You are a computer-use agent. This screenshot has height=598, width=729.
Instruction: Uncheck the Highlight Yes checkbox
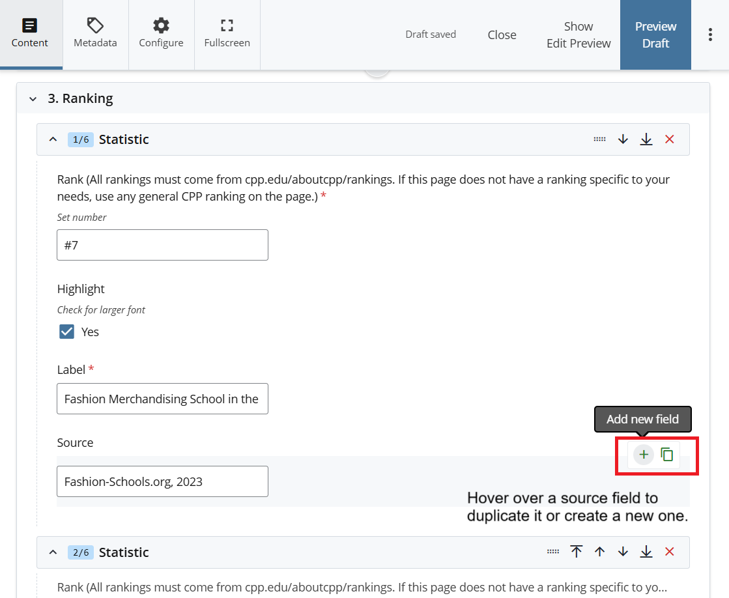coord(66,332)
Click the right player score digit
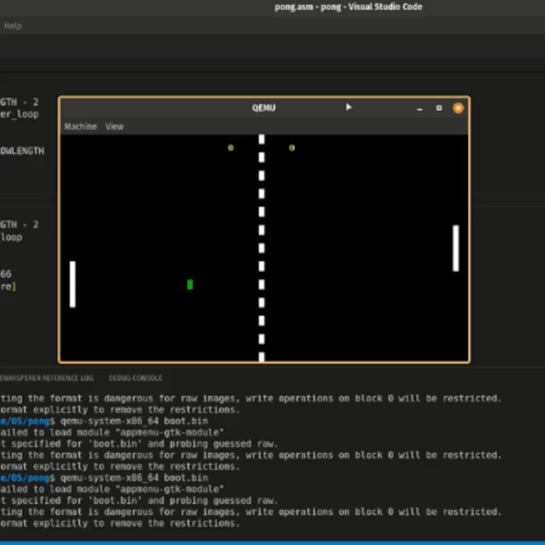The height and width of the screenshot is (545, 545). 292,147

§ Exercise requirements: Reproduce every line above as written, skipping pictures.

§ Exercise result:
You are a computer-use agent. This screenshot has height=598, width=729.
Instruction: Uncheck the Highlight Yes checkbox
coord(66,332)
Click the right player score digit
The height and width of the screenshot is (545, 545). 292,147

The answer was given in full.